ISPA (Inter-Species Phonetic Alphabet) is a precise, concise, and interpretable system designed for transcribing animal sounds into text, inspired by IPA (International Phonetic Alphabet) used for transcribing human speech sounds into text.

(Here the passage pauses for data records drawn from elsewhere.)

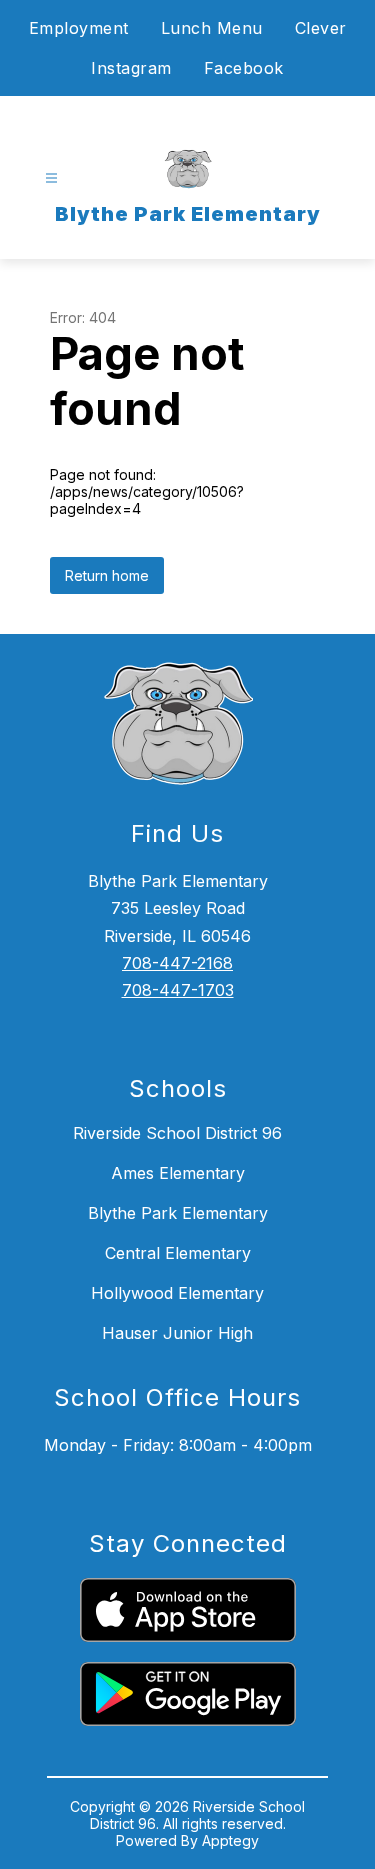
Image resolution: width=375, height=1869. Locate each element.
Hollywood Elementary (177, 1293)
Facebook (244, 68)
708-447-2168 (177, 963)
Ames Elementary (178, 1173)
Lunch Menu (212, 28)
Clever (321, 28)
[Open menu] (51, 178)
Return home (107, 575)
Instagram (131, 68)
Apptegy (230, 1840)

See our paper for more details.
This repository contains the code and pretrained models for running the transcription.
- Create a conda environment named 'ispa' with the required dependencies:
conda create -n ispa python=3.8
conda activate ispa
- Install the dependencies and ISPA:
pip install -r requirements.txt
pip install -e .
- Download the pretrained AVES model:
If you are using the feature-based ISPA with AVES, download and copy AVES-bio models and config (TorchAudio version) from the AVES repository:
wget https://storage.googleapis.com/esp-public-files/ported_aves/aves-base-bio.torchaudio.pt -P models
wget https://storage.googleapis.com/esp-public-files/ported_aves/aves-base-bio.torchaudio.model_config.json -P models
See sample.py for detailed usage examples.
from ispa import utils
from ispa.acoustics import run_inference as ispa_a_run_inference
from ispa.features import FeatureBasedISPAPredictor
waveform, sr = utils.load_waveform('1-38560-A-14.wav')
ispa_results = ispa_a_run_inference(waveform, sr)
print("ISP-A results:")
print(ispa_results['text'])
print()
ispa_f_predictor = FeatureBasedISPAPredictor(
feature_type='mfcc',
kmeans_model='models/kmeans.mfcc.pkl',
phoneme_map='models/c2p.mfcc.json')
print("ISP-F results (with MFCC):")
print("(raw):", ispa_f_predictor.predict(waveform, variation='raw'))
print("(seg):", ispa_f_predictor.predict(waveform, variation='seg'))
print("(phn):", ispa_f_predictor.predict(waveform, variation='phn'))
print()
ispa_f_predictor = FeatureBasedISPAPredictor(
feature_type='aves',
kmeans_model='models/kmeans.aves.pkl',
phoneme_map='models/c2p.aves.json',
aves_config_path='models/aves-base-bio.torchaudio.model_config.json',
aves_model_path='models/aves-base-bio.torchaudio.pt')
print("ISP-F results (with AVES):")
print("(raw):", ispa_f_predictor.predict(waveform, variation='raw'))
print("(seg):", ispa_f_predictor.predict(waveform, variation='seg'))
print("(phn):", ispa_f_predictor.predict(waveform, variation='phn'))
print()
This code will generate the following output:
ISP-A results:
N6/32= N5/2= N5/8+2 U5/16-2 N6/16-1 N6/4= U5/16= U4/4= U5/16-2 U5/2= U5/8-2 N6/16= N5/16-2 R/8 R/4 R/2 Rx2
ISP-F results (with MFCC):
(raw): 26 44 44 44 44 44 44 44 44 44 44 44 44 44 44 44 ... (omitted)
(seg): 26 44; 44.. 36; 15; 44; 44. 10.. 10. 10.. 10.
(phn): n o~; o~.. 4; t_d_h; o~; o~. t_j.. t_j. t_j.. t_j.
ISP-F results (with AVES):
(raw): 26 26 26 8 31 26 31 31 31 31 22 2 31 31 31 33 33 ... (omitted)
(seg): 26: 31; 33. 22.. 22; 31. 20. 40. 20.. 40. 13, 20, 20.
(phn): kp_}: q; f. t_h.. t_h; q. v. b. v.. b. n, v, v.